Target pointing data>
--
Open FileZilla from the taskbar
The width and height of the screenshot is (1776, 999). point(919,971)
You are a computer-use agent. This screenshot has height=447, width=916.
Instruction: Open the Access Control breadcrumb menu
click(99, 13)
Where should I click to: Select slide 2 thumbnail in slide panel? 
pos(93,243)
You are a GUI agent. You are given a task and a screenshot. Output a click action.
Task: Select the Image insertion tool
--
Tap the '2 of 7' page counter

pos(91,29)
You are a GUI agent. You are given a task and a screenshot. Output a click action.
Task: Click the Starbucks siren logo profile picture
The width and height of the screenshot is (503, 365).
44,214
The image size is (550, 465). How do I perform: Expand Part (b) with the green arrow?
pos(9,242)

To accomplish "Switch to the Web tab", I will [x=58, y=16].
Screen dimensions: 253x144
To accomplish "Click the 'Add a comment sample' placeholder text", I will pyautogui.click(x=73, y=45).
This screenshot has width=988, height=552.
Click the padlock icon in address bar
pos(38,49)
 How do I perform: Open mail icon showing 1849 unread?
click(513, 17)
--
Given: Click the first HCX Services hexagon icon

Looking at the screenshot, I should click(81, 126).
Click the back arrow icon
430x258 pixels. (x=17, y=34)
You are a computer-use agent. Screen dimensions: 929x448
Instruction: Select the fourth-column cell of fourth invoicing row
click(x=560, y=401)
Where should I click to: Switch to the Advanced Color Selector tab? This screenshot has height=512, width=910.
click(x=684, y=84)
--
TASK TO COMPLETE> Edit the records, starting at the line that has "Open FileZilla from the taskbar" and stopping after the line that has "Task: Select the Image insertion tool": replace "breadcrumb menu" with "dropdown menu" and leave everything else as it is. Give back only those lines.

OUTPUT>
Open FileZilla from the taskbar
The width and height of the screenshot is (1776, 999). point(919,971)
You are a computer-use agent. This screenshot has height=447, width=916.
Instruction: Open the Access Control dropdown menu
click(99, 13)
Where should I click to: Select slide 2 thumbnail in slide panel? 
pos(93,243)
You are a GUI agent. You are given a task and a screenshot. Output a click action.
Task: Select the Image insertion tool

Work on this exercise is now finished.